== Задания и упражнения ==
1. Кто играл Шен Те в постановке Театра драмы им. А. С. Пушкина, как сказано в тексте о постановках Брехта?
2. Пожалуйста, напишите продолжение текста о постановках Брехта, начиная сразу после его последнего предложения.

== Приведённый текст ==
================

П Р Е М Ь Е Р А

ВОЗВРАЩЕНИЯ
1. Возвращается Брехт. Между тем, он не просто давался и в ту пору, когда его ставили Стрелер, Брук, Аксер, Любимов, Роберт Стуруа, Евгений Шифферс. Ещё в шестидесятые годы Питер Брук решил, что «социальный театр умер и похоронен». Значит, в прошлое отправились атаки Брехта на социальную несправедливость, нищету, конформизм, фашизм, буржуазность и мещанство. Мы отставали в освоении Брехта, при этом наш театр был страшно доволен, что прописные истины развитого социализма можно было подкреплять выдающимся театральным авторитетом. Запад морщился на классовый радикализм пьес Брехта, относил его систему и театральную реформу на счёт «большевизма», зато там умели его играть. В нашей же стране, где установки Брехта были в хорошей цене, где с лёгкостью усваивали притчи на фундаменте марксизма и ленинизма, - как раз играть не умели, пока в те же шестидесятые годы не начался советский бум Брехта. В драматургии Брехта нащупали оппозиционный нерв, и тогда притчи оказалось можно повернуть против власти и косности, против режима и против обывателя. «Добрый человек из Сезуана» на Таганке, «Карьера Артуро Уи» в БДТ, «Что тот солдат, что этот» в областном театре на Литейном в постановке Евгения Шифферса - перевернули представления о политических возможностях театра внутри тоталитарной системы. В Театре драмы им. А. С. Пушкина «Доброго человека из Сычуани» играли раньше, чем у Любимова в Москве, и в Ленинграде этот Брехт никакого впечатления не производил (кроме того, что это мелодрама из китайского быта), несмотря на то, что Шен Те играла очень хорошая актриса – Нина Мамаева. В то время, как спектакль Таганки с Шен Те Зинаиды Славиной и другими учениками Любимова был и новой театральностью, и новым актёрским стилем. Таганка закаляла себя Брехтом. В БДТ Брехт наравне с Горьким и Достоевским открывал актёрские таланты, а они, в свою очередь, обогащали поучительную драматургию психологическими красками. На той же пушкинской ленинградской сцене в конце шестидесятых сделали ещё один заход в актуальную драматургию: Р. Р. Суслович поставил пьесу драматурга брехтовской школы, швейцарца Макса Фриша, «Бидерман и поджигатели» с Юрием Толубеевым в главной роли. Идеологически это был «наш» взгляд на «их» проблемы. Разве это сравнимо с тем, как Толубеев жил в образе Вилли Ломена в «Смерти коммивояжёра»?

================

== Исходные данные ==
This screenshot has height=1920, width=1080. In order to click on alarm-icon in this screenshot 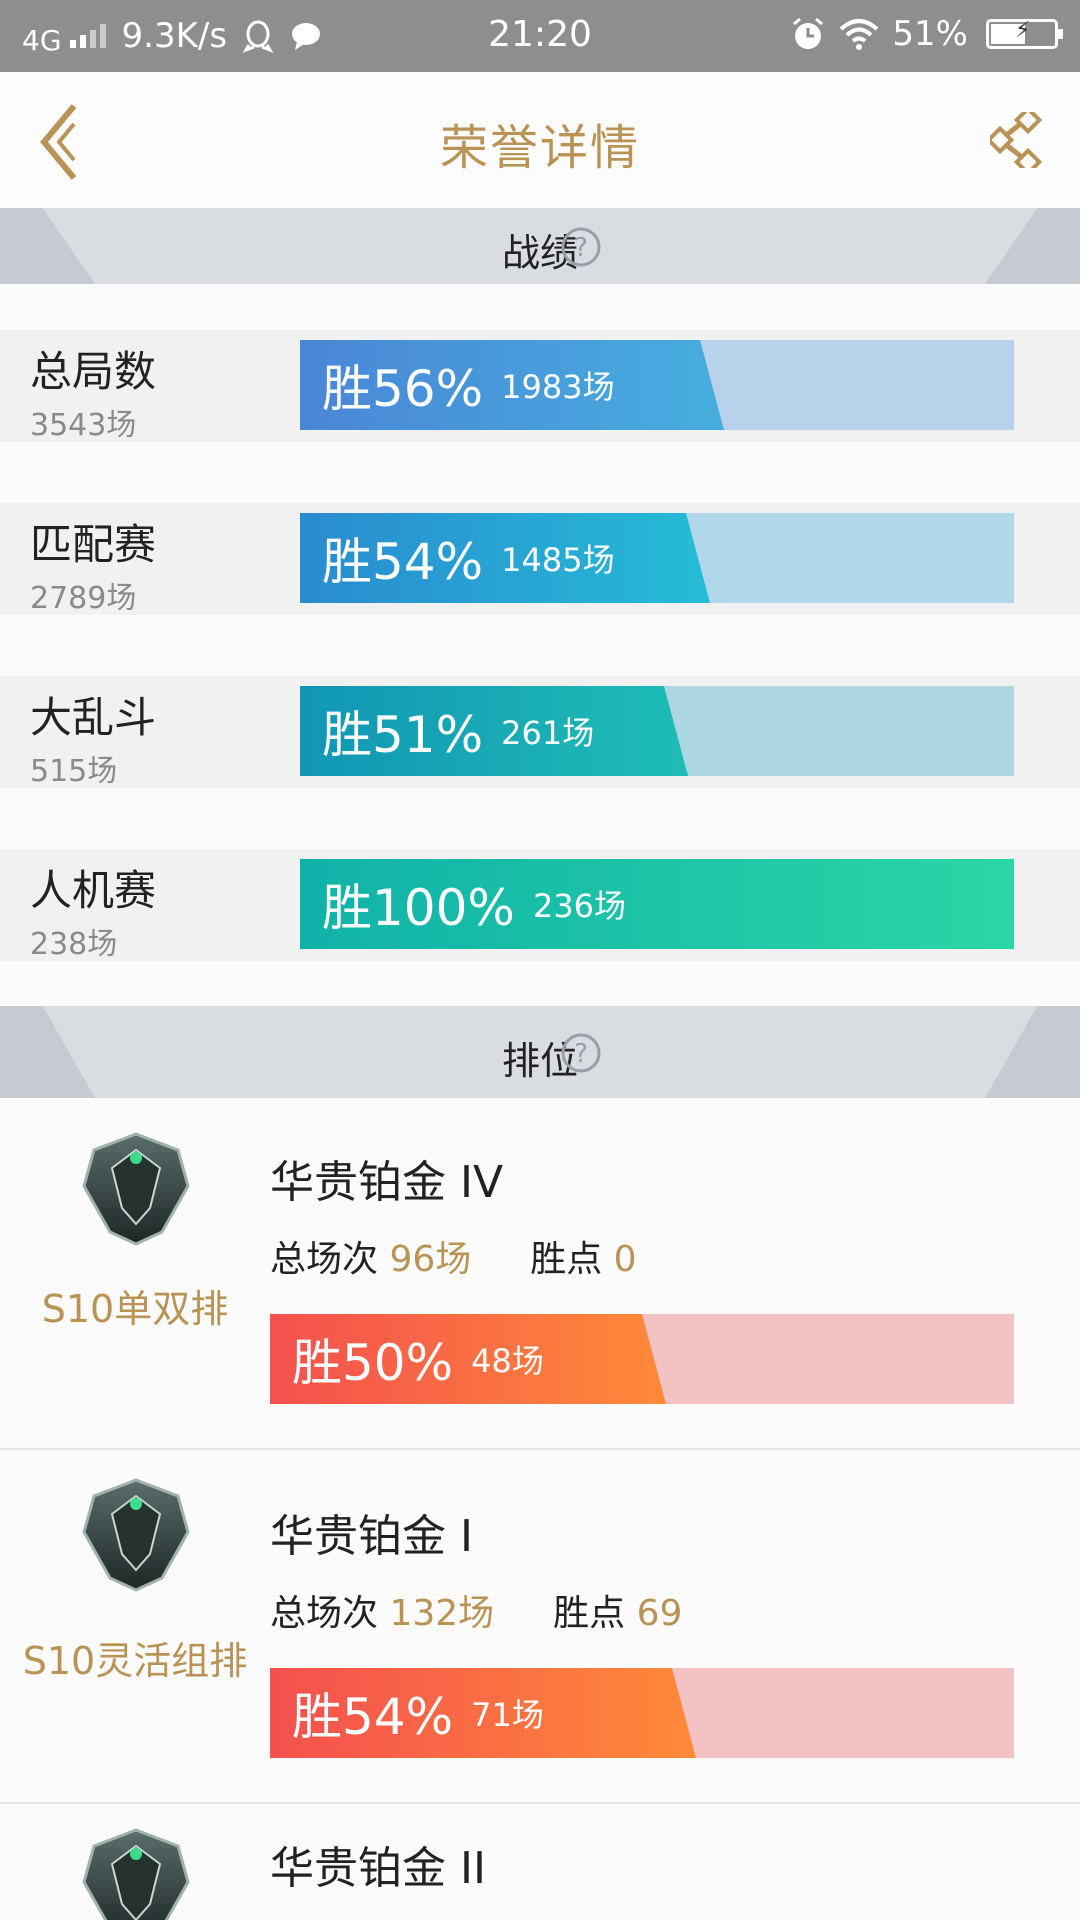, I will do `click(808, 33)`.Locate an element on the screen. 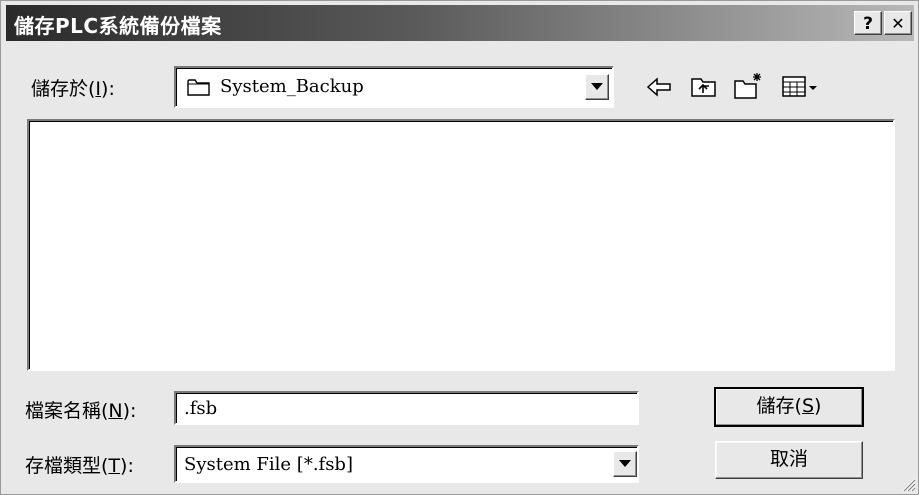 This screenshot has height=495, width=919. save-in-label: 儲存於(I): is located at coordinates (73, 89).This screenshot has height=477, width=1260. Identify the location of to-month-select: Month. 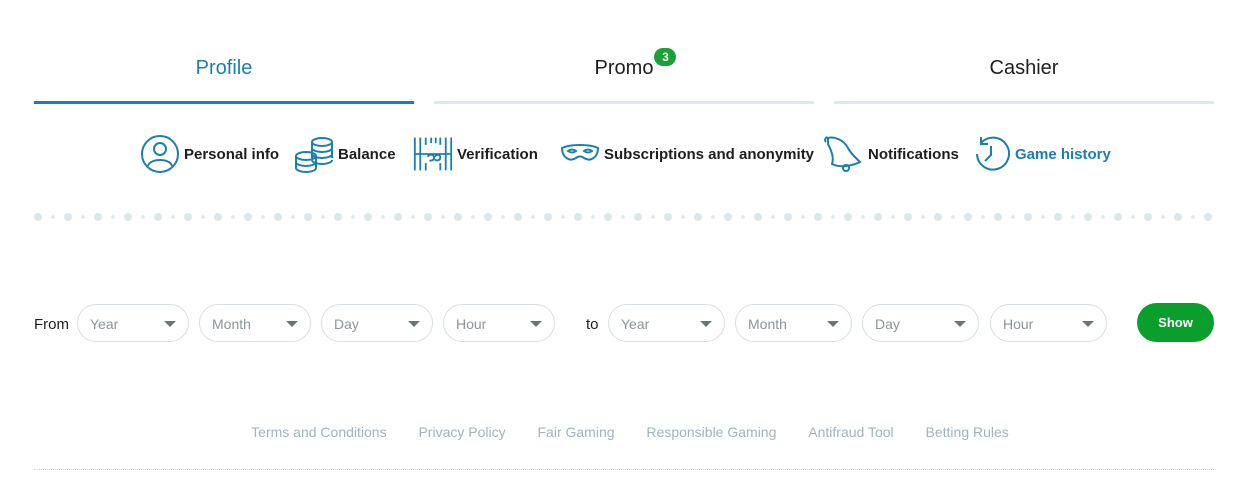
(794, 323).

================

== Решённые задания ==
1. Нина Мамаева.

2.
Брехт возвращается в мир, искоренивший советизм и оберегающий себя от его последствий. Если так, то это не прежний осовеченный Брехт, но и не прежний политически ангажированный. Его требуется прочитать заново. Драматург подавал пример и перечитывал сам себя неоднократно. Комедию двадцатых годов «Что тот солдат, что этот», которая была ранним опытом эпического театра, Брехт в тридцатые годы увязывал с «нюрнбергской бандой», с тем, как подминали людей основоположники нацизма. В шестидесятые годы наследники Брехта видели ещё один прецедент «обезлички» во вьетнамской войне. Поскольку после сокрушительных больших малые войны в ХХ и теперь уже в ХХI веках не новость, комедия «Что тот солдат, что этот» может не раз пригодиться в качестве поучительной, дидактической (в формулировке драматурга) иллюстрации к текущему моменту. И это самое скучное, на что тратится драматургия и театральные силы. Это упрощает «брехтовский материал», низводит его до плоской схемы.
Будучи театром извечно академической культуры, бывший Театр драмы им. А. С. Пушкина, нынешняя Александринка, к Брехту (после первых сомнительных успехов) не прикасалась. До нынешнего сезона.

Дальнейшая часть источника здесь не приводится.